There is nothing like outer life events cannot be changed....and that prarabda pertains to outer events....Anything can be changed including Death!
What is 'outer' and 'inner'?....Everything other than the Self is 'outer' only!

As Tiruvalluvar says in verse 269:
கூற்றம் குதித்தலும் கைகூடும் நோற்றலின்
ஆற்றல் தலைப்பட் டவர்க்கு.
(கூற்றம்=Death....We know the stories of markandeya and satyavan,savitri...there are others as well)

There are any number of verses in Tirukkural .For instance this verse:
குறள் 666
எண்ணிய எண்ணியாங் கெய்துவர் எண்ணியார்
திண்ணியர் ஆகப் பெறின்

If we work for microsoft...it does not mean it is prarabda....we may as well change to Google or Amazon or decide to give up those jobs and establish one's own business ....or call it quits if that is what we wish to do....provided we are decisive and strong willed.

முயற்சி திருவினை ஆக்கும் .

Swami Vivekananda has simply clinched this:

"We are responsible for what we are, and whatever we wish ourselves to be, we have the power to make ourselves.

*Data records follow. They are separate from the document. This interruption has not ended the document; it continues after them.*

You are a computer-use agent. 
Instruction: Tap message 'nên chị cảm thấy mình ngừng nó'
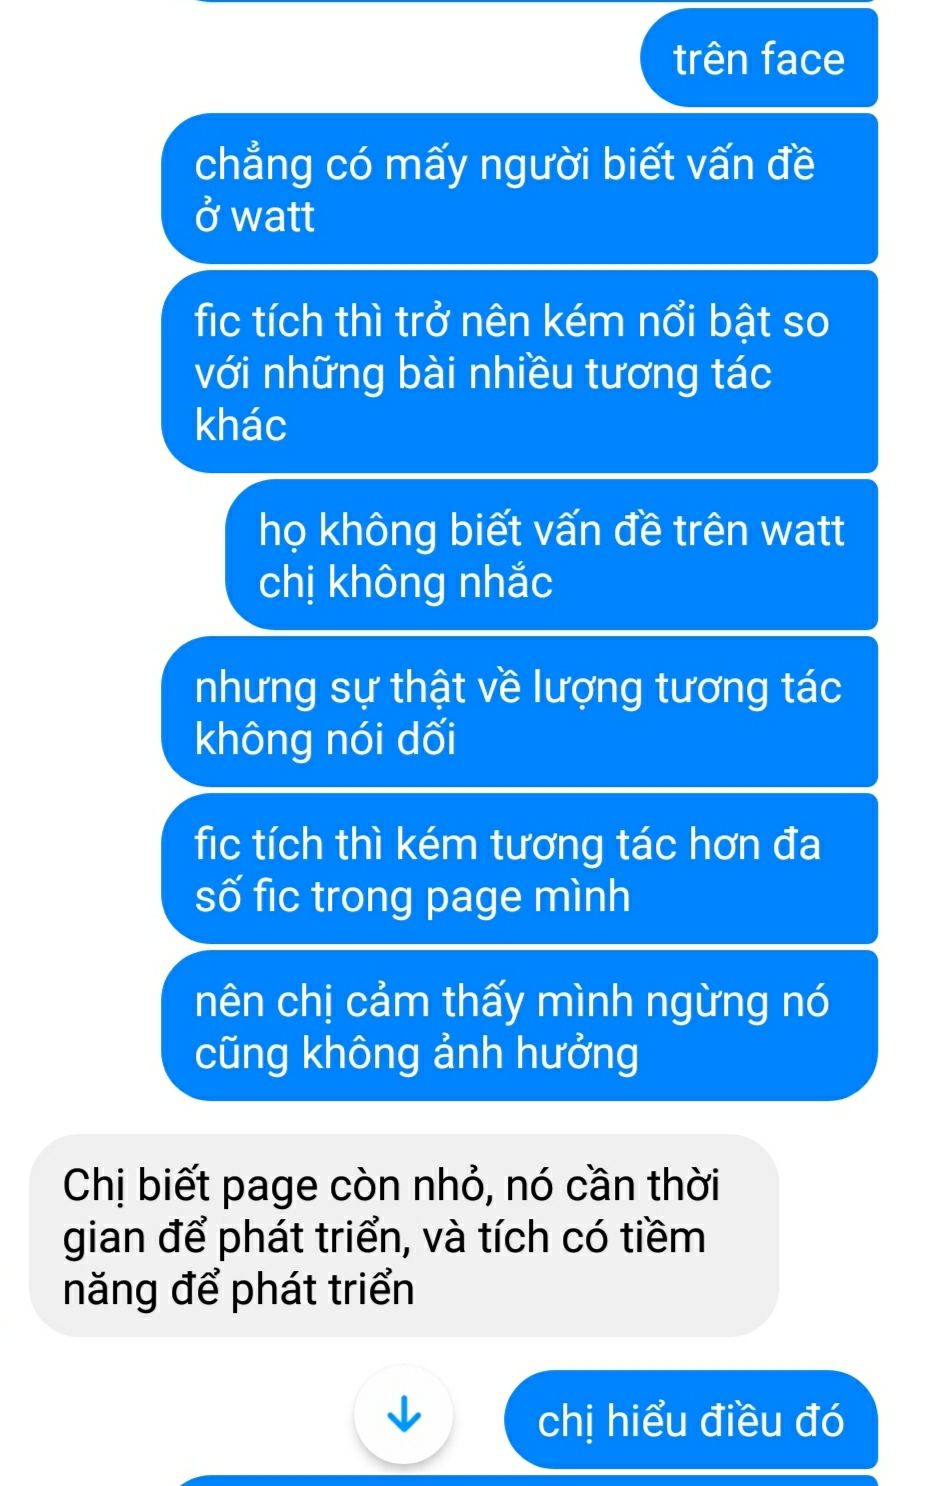pyautogui.click(x=519, y=1026)
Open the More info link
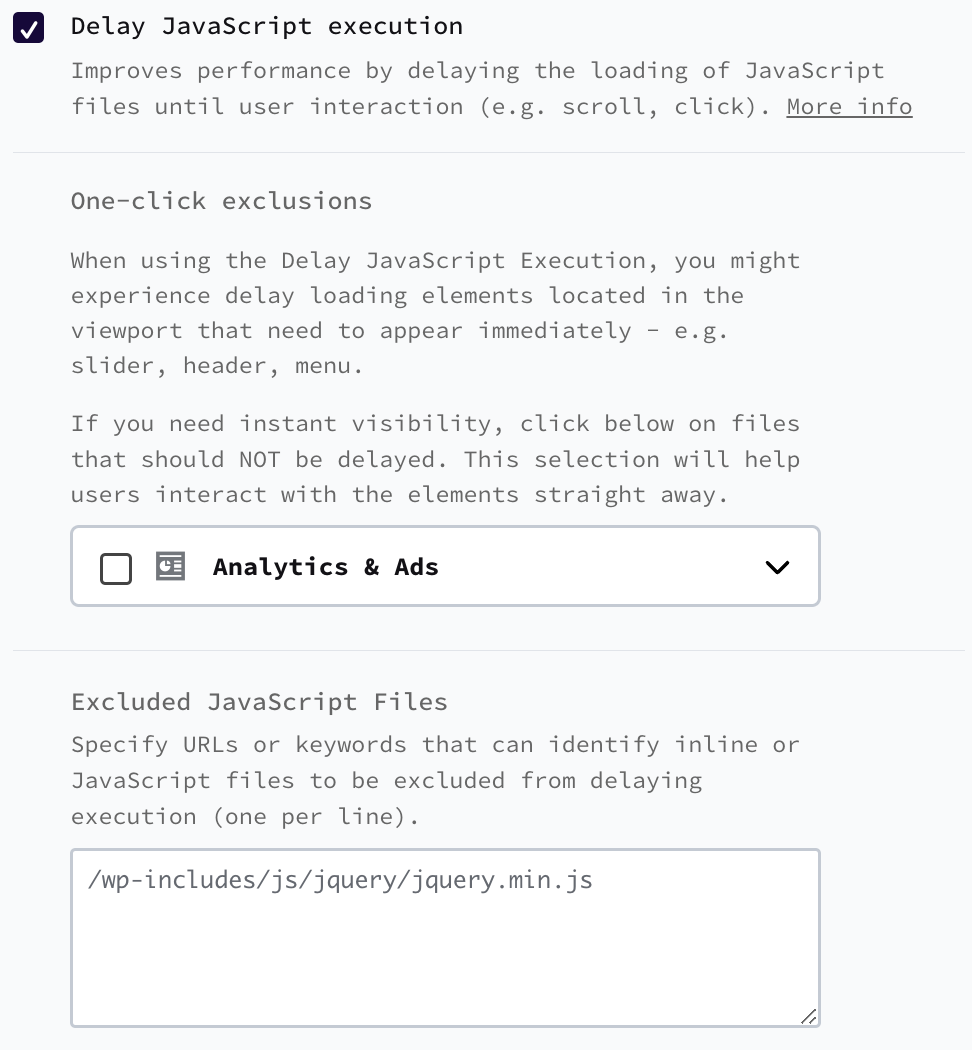972x1050 pixels. 849,106
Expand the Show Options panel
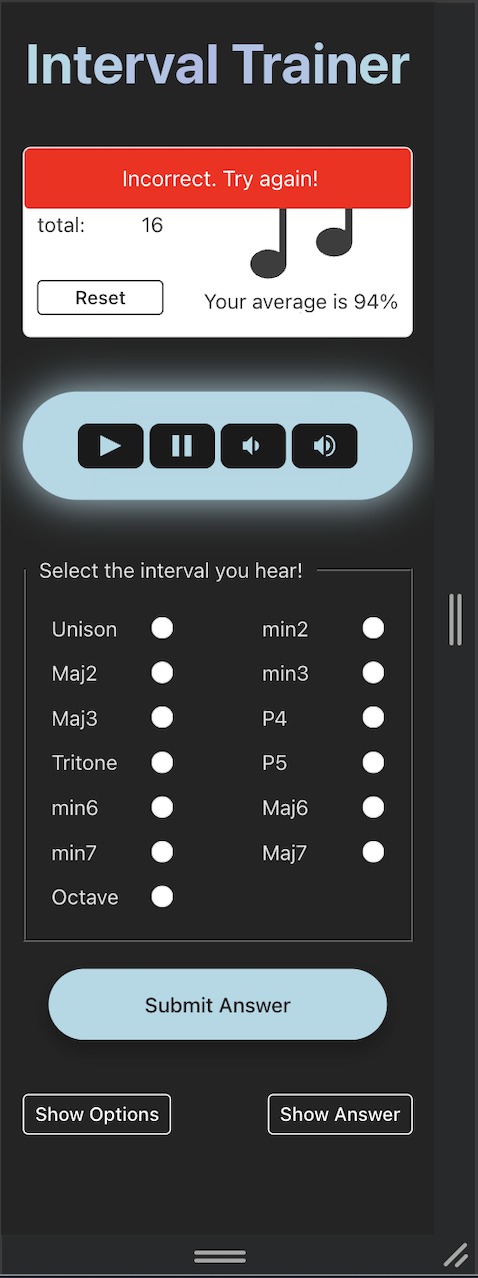Image resolution: width=478 pixels, height=1278 pixels. (x=97, y=1114)
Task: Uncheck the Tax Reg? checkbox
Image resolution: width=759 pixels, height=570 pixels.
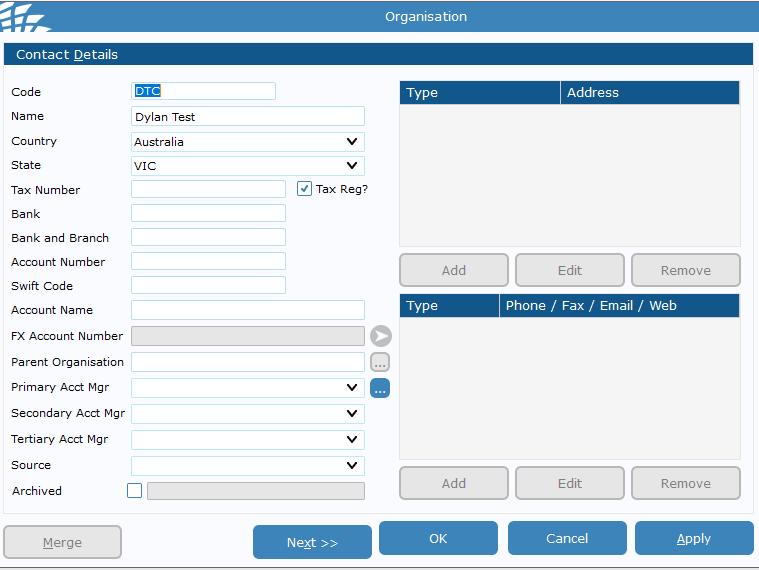Action: click(305, 189)
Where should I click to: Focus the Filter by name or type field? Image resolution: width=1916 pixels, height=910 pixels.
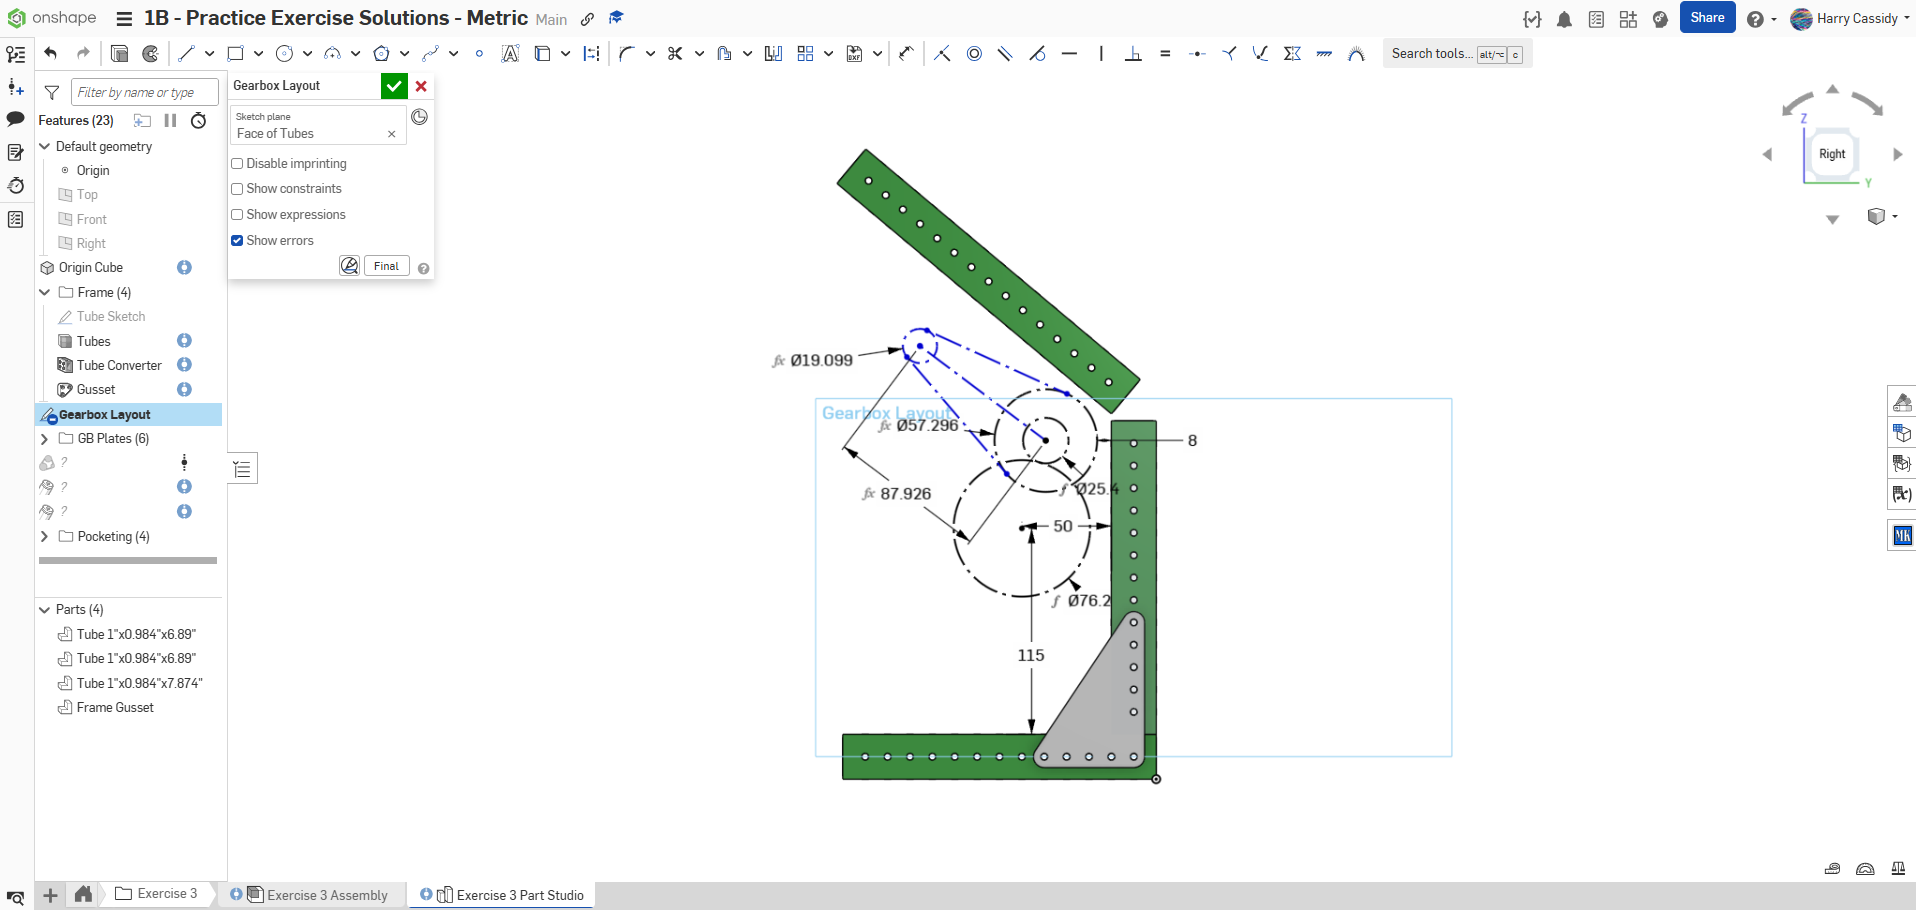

If what we are now has been the result of our own past actions, it certainly follows that whatever we wish to be in the future can be produced by our present actions; so we have to know how to act."

So...prarabda is not a juggernaut that somebody else has imposed on us....it is just the momentum of the past deeds....and it can be offset by our present thought and deed....and it depends on the resolve and decisiveness that we bring into our present action.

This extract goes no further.